The WebRTC browser lifecycle

Chrome 53 is rolling out since the beginning of September:

Ever since working with WebRTC, I have dreaded browser upgrades. Usually something breaks. Yes, you can test with upcoming versions of Chrome (Beta and Canary) and Firefox (Developer and Nightly).I also strongly recommend to have automated tests running in those versions like we do for adapter.js. You probably also want to have some tests covering basic networking scenarios like “UDP is blocked”. Also, always prioritise reading the release notes which are posted to the discuss-webrtc mailing list.

And yet, you will run into issues when you WebRTC on a day-to-day basis.

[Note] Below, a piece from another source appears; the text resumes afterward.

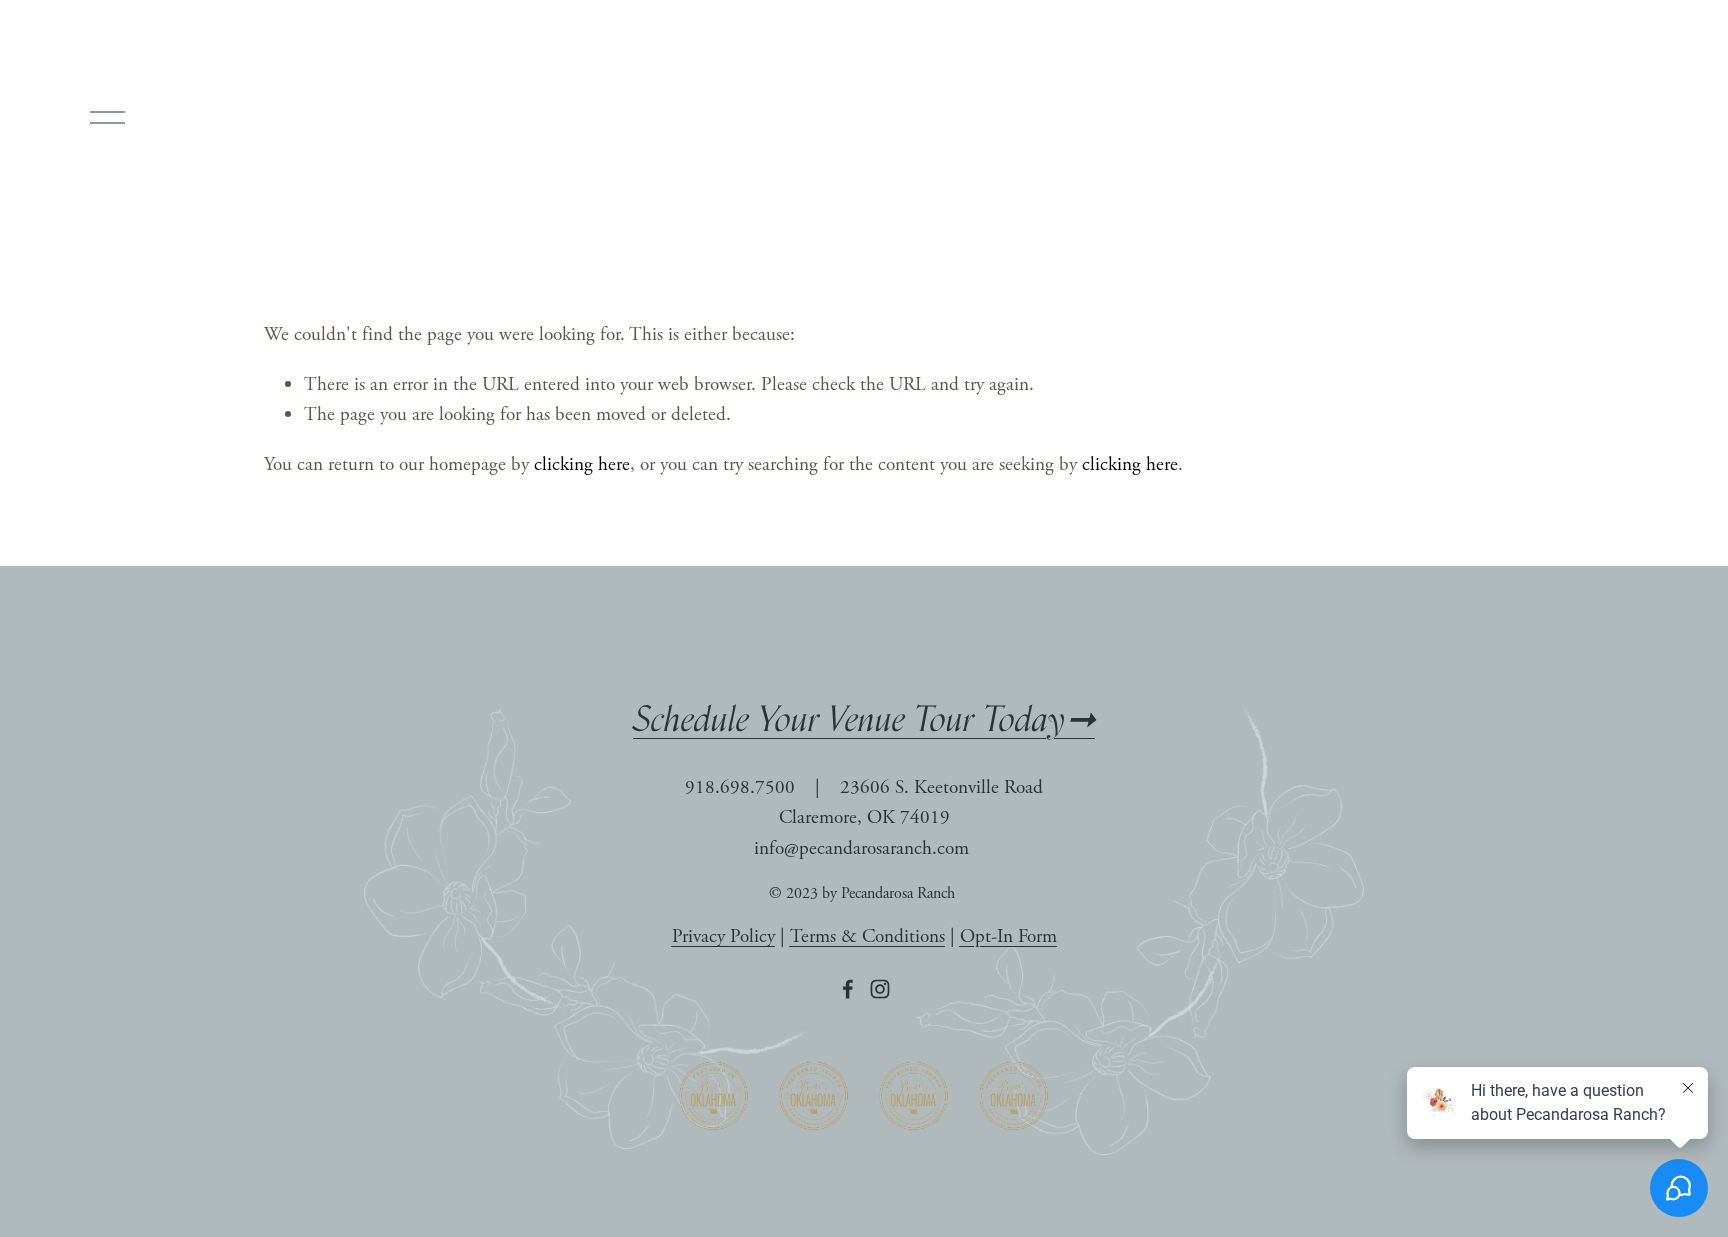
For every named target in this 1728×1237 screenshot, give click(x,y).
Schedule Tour (1585, 117)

And your users will run into the same issues. I saw it happen too often in the past. In January 2015, a Chrome upgrade broke a DTLS handshake with Bouncycastle. In March 2015, a Firefox upgrade broke interoperability with native Android and iOS apps of several vendors. In December 2015 we saw an increase in ICE failures. January 2016: video desync. More recently, Firefox 47 broke TURN/TCP on Linux. Updates are not always bad though, Chrome 52 improved the Jitter buffer considerably.

The key thing to understand is the browser release cycle. To make things more fun, the Chrome and Firefox release cycles differ significantly. Lets look at Firefox first, with data I gathered in the last weeks from appear.in:

Firefox 48 slowly rolled out during August 2016. Which was great news because it added ICE restarts (well, mostly…) and we saw that behaviour rolling out in production. As the illustration shows it takes more than a month for the roll out and we still have 20% of users on Firefox 47.

Chrome is very different in this respect. I happened to start gathering full productions stats just when Chrome 52 started rolling out at the end of June:

During the first phase there is a roll-out of the new version to roughly ten percent of the calls. This is done for a week. The next week there is a roll-out to about 15 percent. During this phase, there is a chance to fix critical issues. This is followed by an increase to 30% for a short while and then the usage quickly jumps to 75% and then 90%. If you only notice your bug at this point… good luck!

Now Chrome 53 we start to see similar behaviour right now. And so far, nothing broke!

What do we not see here? The beta and canary versions. Where it is still possible to fix minor issues. On September 1st, when Chrome 53 started rolling out this looked as follows:

percentage | browsermajorversion 
— — —-- — + — — — — — — — — — — -
4.0% | 51
92.0% | 52
4.3% | 53
0.083% | 54
0.056% | 55

Lets say you have a bug which affects one in 250 sessions. If you look at daily numbers you need a significant number of occurences to be able to spot the bug, say 50. And one in thousand calls happens on Canary. So you need to run a call volume of 50 * 250 * 1000 or 12.5 million daily sessions to spot 50 instances of the bug in Canary. Aggregating over a longer time such as a week increases your chance to spot trends but lowers your reaction time. And keep in mind that your service might have a different usage pattern during the week than during the weekend.

It is quite possible to catch issues in these upcoming browser versions. This issue is a great example of a bug caught by an engineering manager dogfooding her product!